Record extracts »

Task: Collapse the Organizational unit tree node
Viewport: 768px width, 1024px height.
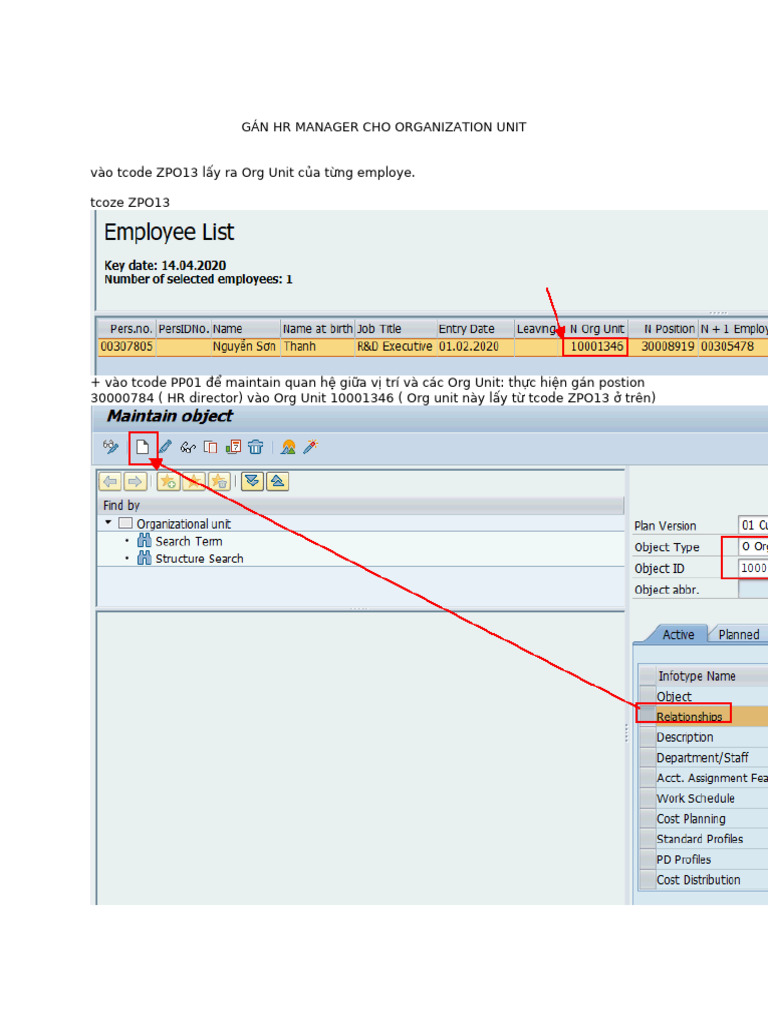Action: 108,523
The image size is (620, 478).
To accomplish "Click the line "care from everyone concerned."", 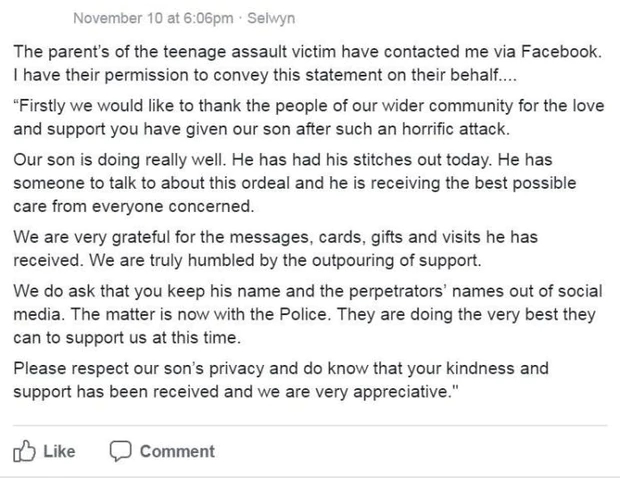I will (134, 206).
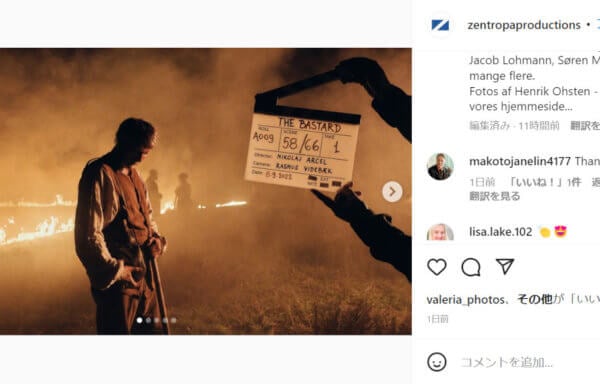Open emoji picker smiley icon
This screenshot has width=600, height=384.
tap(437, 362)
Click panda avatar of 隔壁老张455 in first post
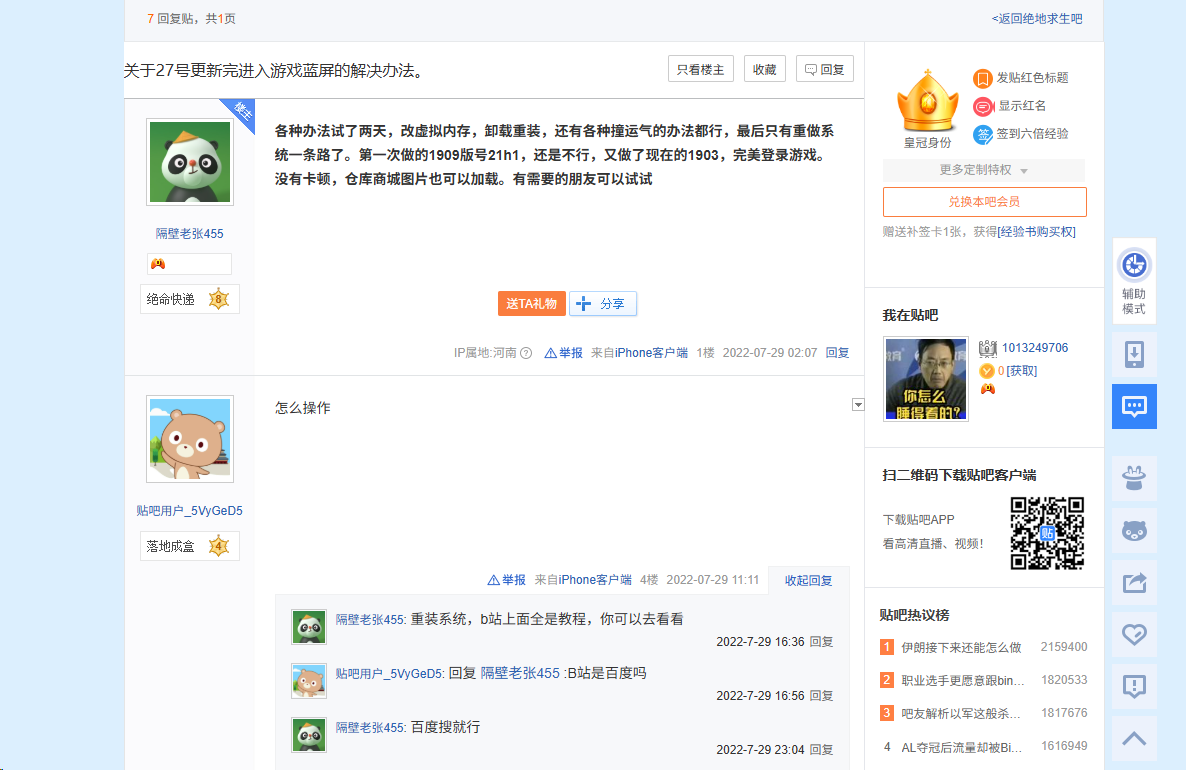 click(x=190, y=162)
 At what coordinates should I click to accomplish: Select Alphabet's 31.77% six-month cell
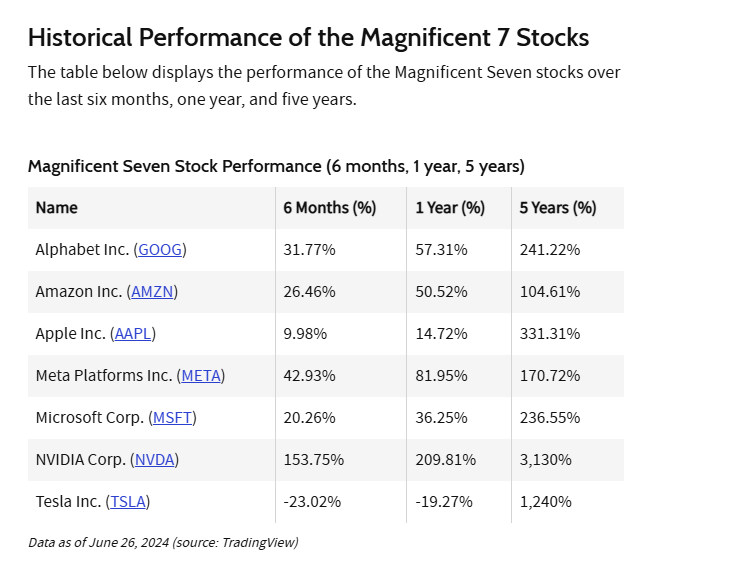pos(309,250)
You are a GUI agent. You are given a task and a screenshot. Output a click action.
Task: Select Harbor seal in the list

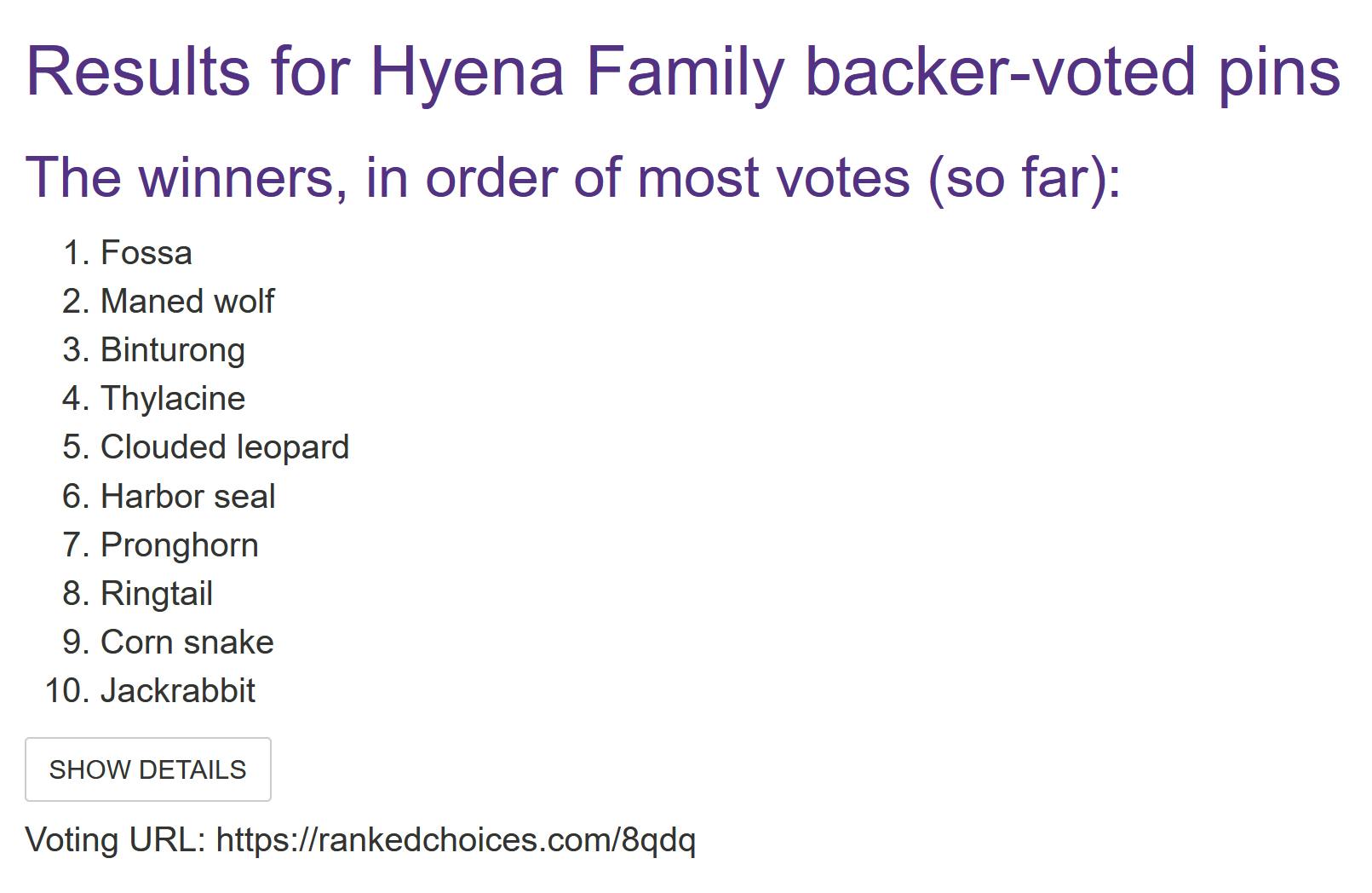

Task brief »
All that the answer may contain is the exact text of the lines from the one with "At what coordinates" through the last line of the material, pictures excluded.

Solution for this task »
 At what coordinates should I click to accomplish: Select Alphabet's 31.77% six-month cell
pos(309,250)
You are a GUI agent. You are given a task and a screenshot. Output a click action.
Task: Select Harbor seal in the list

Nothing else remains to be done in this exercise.